Taxonomy of the African large carpenter bees of the genus Xylocopa Latreille, 1802, subgenus Xenoxylocopa Hurd &amp; Moure, 1963 (Hymenoptera, Apidae)

Jonathan R. Mawdsley

doi:10.3897/zookeys.655.11187

Short Communication

Taxonomy of the African large carpenter bees of the genus Xylocopa Latreille, 1802, subgenus Xenoxylocopa Hurd & Moure, 1963 (Hymenoptera, Apidae)

Jonathan R. Mawdsley^‡

‡ National Museum of Natural History, Smithsonian Institution, Washington, United States of America

Corresponding author: Jonathan R. Mawdsley ( mawdsleyj@si.edu )

Academic editor: Michael Ohl

This is an open access article distributed under the terms of the Creative Commons Attribution License (CC BY 4.0), which permits unrestricted use, distribution, and reproduction in any medium, provided the original author and source are credited.

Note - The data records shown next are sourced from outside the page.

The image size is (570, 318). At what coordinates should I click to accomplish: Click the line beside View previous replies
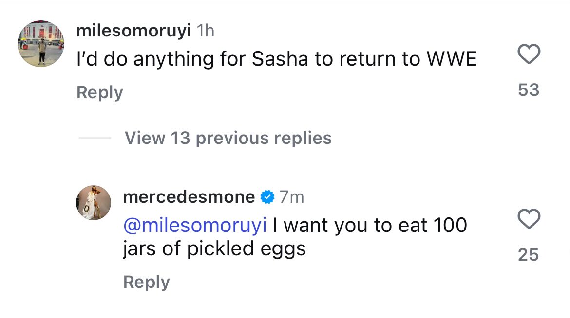[x=95, y=138]
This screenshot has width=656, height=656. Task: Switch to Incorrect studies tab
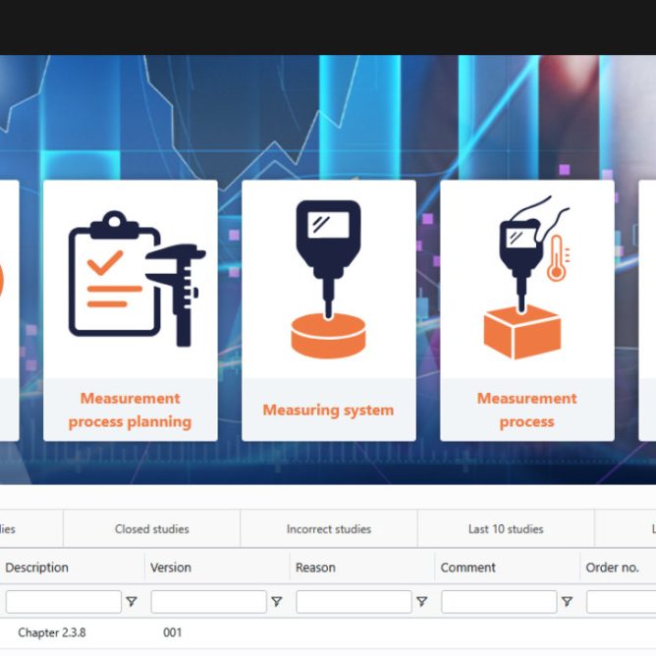(x=329, y=529)
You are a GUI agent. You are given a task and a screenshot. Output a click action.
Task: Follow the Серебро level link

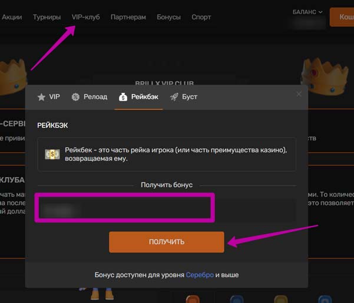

Citation: Mawdsley JR (2017) Taxonomy of the African large carpenter bees of the genus Xylocopa Latreille, 1802, subgenus Xenoxylocopa Hurd & Moure, 1963 (Hymenoptera, Apidae). ZooKeys 655: 131-139. https://doi.org/10.3897/zookeys.655.11187

ZooBank: urn:lsid:zoobank.org:pub:ABCFCF8F-60B8-4152-B36B-87F789DD0AAC

Abstract

The taxonomy of the genus Xylocopa Latreille, 1802, subgenus Xenoxylocopa Hurd & Moure, 1963, is reviewed. There is a single valid species in this subgenus, Xylocopa (Xenoxylocopa) inconstans Smith, 1874, which is widely distributed throughout sub-Saharan Africa, from Senegal to Ethiopia and south to northern Republic of South Africa. Synonyms of X. inconstans include X. abyssinica Radoszkowski, 1899, proposed for a male specimen from Ethiopia, as well as three names proposed for females with yellow (rather than white) dorsal pubescence: Mesotrichia chiyakensis Cockerell, 1908 (new synonym), X. inconstans var. flavescens Vachal, 1899, and X. inconstans var. flavocincta Friese, 1909. Quantitative analyses of body measurements and examination of male reproductive structures support the new synonymy of Mesotrichia chiyakensis with X. inconstans. Males and females of X. (X.) inconstans are illustrated, along with male reproductive structures, and diagnostic characters and keys are provided to separate the males and females of X. (X.) inconstans from those of species in other closely-allied African subgenera of the genus Xylocopa.

Keywords

Africa, Apidae , Hymenoptera , identification, Large carpenter bee, pollinator, taxonomy, Xylocopa

Introduction

Large carpenter bees, species of the genus Xylocopa Latreille, 1802, are important floral visitors and pollinators of flowering plants in many terrestrial ecosystems, including both agricultural and non-agricultural settings (Hurd and Moure 1963; Gerling et al. 1989; Keasar 2010; Mawdsley et al. 2016). The genus Xylocopa has its greatest diversity in the tropics, with over 700 species currently recognized in the genus (Hurd and Moure 1963; Hurd 1978; Michener 2007). Certain tropical subgenera within the genus Xylocopa are poorly known from a taxonomic viewpoint and in need of revision (Hurd and Moure 1963; Michener 2007). This paper reviews the taxonomic history of a single subgenus, Xylocopa (Xenoxylocopa) Hurd & Moure, 1963, which occurs throughout much of sub-Saharan Africa.

Taxonomic review

Hurd and Moure (1963: 243–247) created the subgenus Xenoxylocopa for the reception of five names proposed by earlier authors for African species in the genus Xylocopa Latreille, 1802 (Latreille 1802: 379): X. inconstans Smith, 1874 (Smith 1874: 264), X. abyssinica Radoszkowski, 1899 (Radoszkowski 1899: 127), X. inconstans var. flavescens Vachal, 1899 (Vachal 1899: 146), X. inconstans var. flavocincta Friese, 1909 (Friese 1909: 253), and Mesotrichia chiyakensis Cockerell, 1908 (Cockerell 1908: 34). The type species of the subgenus Xenoxylocopa was fixed by original designation by Hurd and Moure (1963: 243) as Mesotrichia chiyakensis Cockerell.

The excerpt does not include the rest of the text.